ダニエルに相応しくあろうと必死で頑張って今の自分を作り上げたが、ベアトリスの恋路を破壊した偽ダニエルに慈悲を施す必要性を感じなかったのである。
心が闇に落ちかけているベアトリスにダニエルのさらなる追撃が襲う。
「婚約を解消しよう」
ベアトリスは頭を大槌で殴られたような衝撃を受けた。
そうなると思ってはいたが、いざ言われてしまうとショックで体中が震える。
大声を出さないよう、ベアトリスは唇を噛んだ。
「ああ、もちろん私のスキャンダルで解消するように双方の両親に言うから安心してくれ。葡萄の独占契約もそのままにする」
「……わかりましたわ」
ベアトリスが言うと、ダニエルは「馬車の準備ができ次第、君を呼ぶのでここで待っていてくれ。では失礼する」と言って応接間から出た。
ベアトリスは腹で号泣し、表面上はいつも通りのクールビューティーを装って迎えを大人しく待った。
暫くして見知らぬ騎士がやってきてベアトリスを丁重に案内した。
クレメール侯爵邸に着いたベアトリスは先に着いていたメアリーを見ると勢いよく抱き着き、その場で大泣きした。
「もう終わりですわあああああ!!!!!!」
ベアトリスの絶叫に他の使用人も心配してやってきたが、メアリーが気を利かせて一人で部屋まで連れて行った。

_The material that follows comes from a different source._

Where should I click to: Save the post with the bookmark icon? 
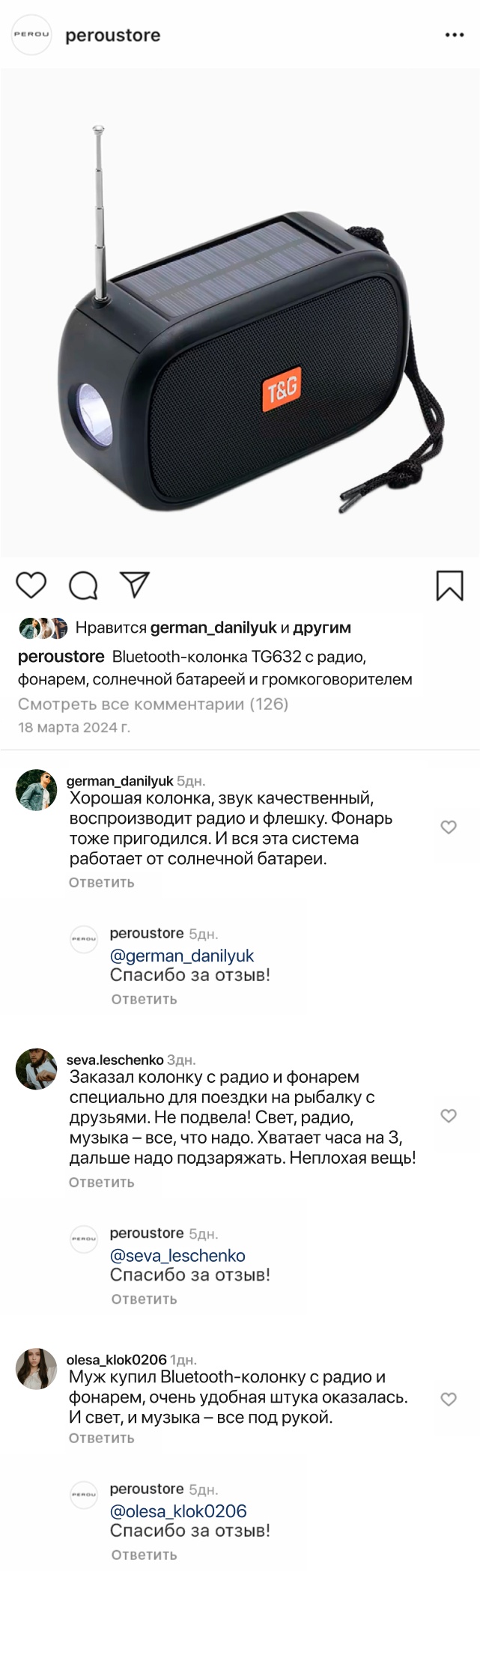[x=449, y=586]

人払いを済ませた自室で、ベアトリスは倒れ込むようにベッドに顔をうずめて泣き叫ぶ。
その様子から、メアリーは大体のことを察して必死にベアトリスを慰めた。メアリー自身も、『わたしが素が出ていることを注意して差し上げていればこんなことには……!!』と後悔で胸がいっぱいである。

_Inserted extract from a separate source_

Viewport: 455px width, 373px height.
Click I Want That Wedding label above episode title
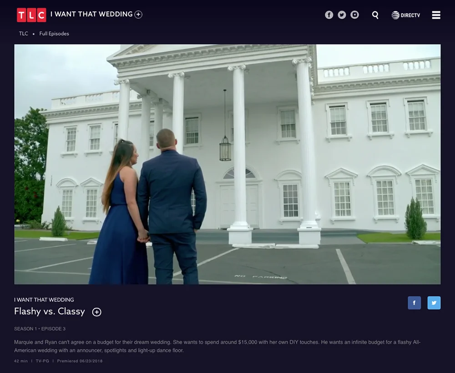click(44, 300)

仲の良い主従は最終的には抱き合ってわんわんと大声で泣いた。
クレメール邸はベアトリスの号泣に戸惑うばかりだったが、侯爵の「とりあえずそっとしておこう。下手に介入して『お父様なんか嫌いよ』と言われでもしたら私は立ち直れない」という言葉で静観することになった。
「ああ、早くキャロラインが帰ってこないかなあ……。ハニーがいないと寂しいよ」
なお、奥方のキャロラインは領地の婦人会に呼ばれて留守である。
奥方にぞっこんな侯爵は妻が縫ってくれたハンカチをぎゅっと握りしめて窓から空を見上げた。